Schriftliche Anweisung 1
Führen Sie sämtliche Personen auf, die im ausgewählten Text namentlich vorkommen.
Schriftliche Anweisung 2
Schreiben Sie den ausgewählten Text über die Zeitungsbeiträge zu Clooney und den Berichten der Jesidinnen im Anschluss an seinen letzten Satz weiter.

Ausgewählter Text
══════════

Andrew Pulver führt für den Guardian ein politisches Gespräch mit George Clooney, der mit klaren Worten über Donald Trump nicht spart: "Er ist halt ein Opportunist. Gerade ist er Faschist, fremdenfeindlicher Faschist." Aber Clooney hält auch Trost parat - einen Spruch, der Churchill zugeschrieben wird: "Du kannst darauf zählen, dass die Amerikaner das Richtige tun, nachdem sie alle anderen Optionen ausprobiert haben."

Lena Bopp liest für die FAZ drei Bücher, in denen Jesidinnen vom Wüten des islamischen Staats berichten. Es ist ein systematisches, organisiert verübtes Verbrechen gegen die Menschlichkeit. Die Männer wurden zumeist erschossen. "Die verbliebenen Frauen in den Dörfern wurden zusammengetrieben und, man muss es so nennen, nach bestimmten Kriterien sortiert: Die Jungen, Unverheirateten pferchte man in Busse, die nach Mossul oder Rakka fuhren, wo sich in großen Lagern offenbar regelrechte Märkte befanden, auf denen die Frauen den IS-Kämpfern angeboten wurden wie Ware. Besonders beliebt, auch darin stimmen die Berichte überein, seien ganz junge Mädchen gewesen - diejenigen zwischen zwölf und vierzehn Jahren, mit heller Haut und hellen Haaren, grünen oder blauen Augen und guten Zähnen."

══════════

Bereitgestellte Daten

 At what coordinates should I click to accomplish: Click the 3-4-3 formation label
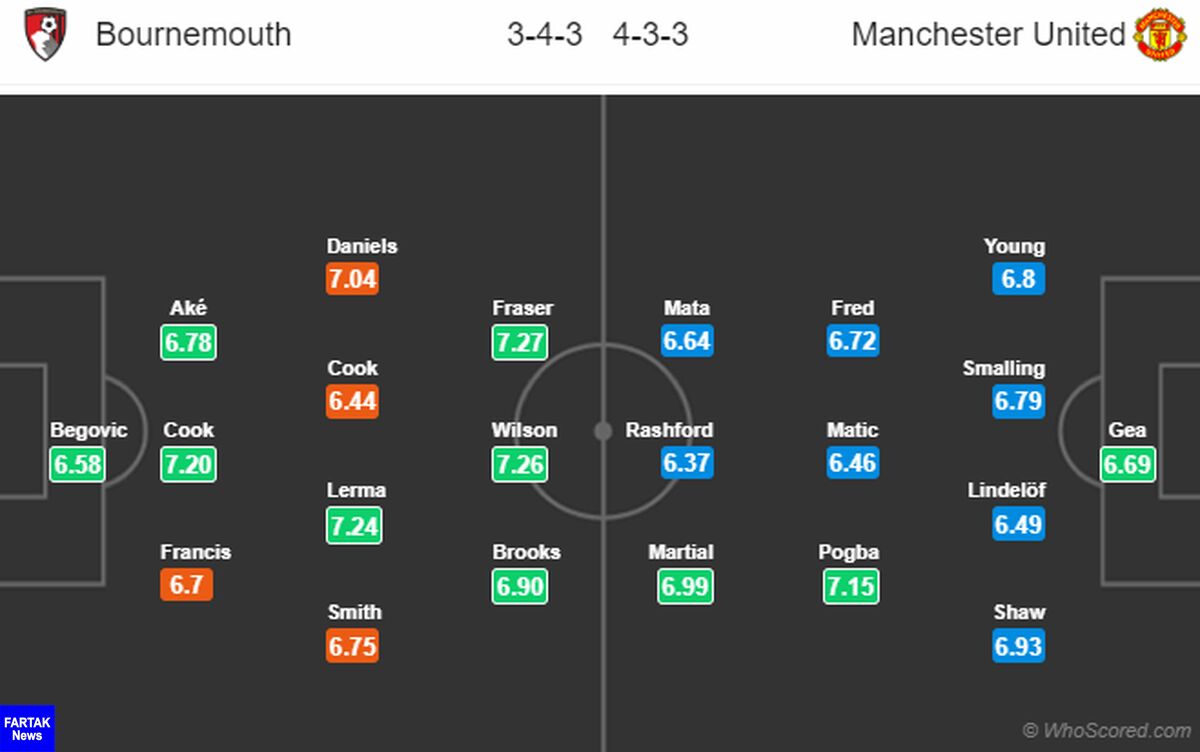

══════════

Schriftliche Antwort 1
- Andrew Pulver
- George Clooney
- Donald Trump
- Churchill
- Lena Bopp

Schriftliche Antwort 2
Der Londoner Historiker Jan Plamper erzählt in der FAZ die Geschichte von Karen Dawishas Buch "Putin's Kleptocracy", das minuziös nachweist, wie Putin nebenbei zum Mafiaboss wurde - und auch die deutsche Beteiligung daran von Schröder bis Siemens thematisiert -, das der Verlag Simon & Schuster aus dem Hause CBS aus Angst vor Ärger aber keinem deutschen Verlag geben will: "Das heißt: Putin und seine Clique haben so viel Geld zusammengestohlen, dass die mächtige CBS Corporation zurückschreckt, ein Buch global zu verbreiten, das die Einzelheiten dieses Diebstahls aufdeckt."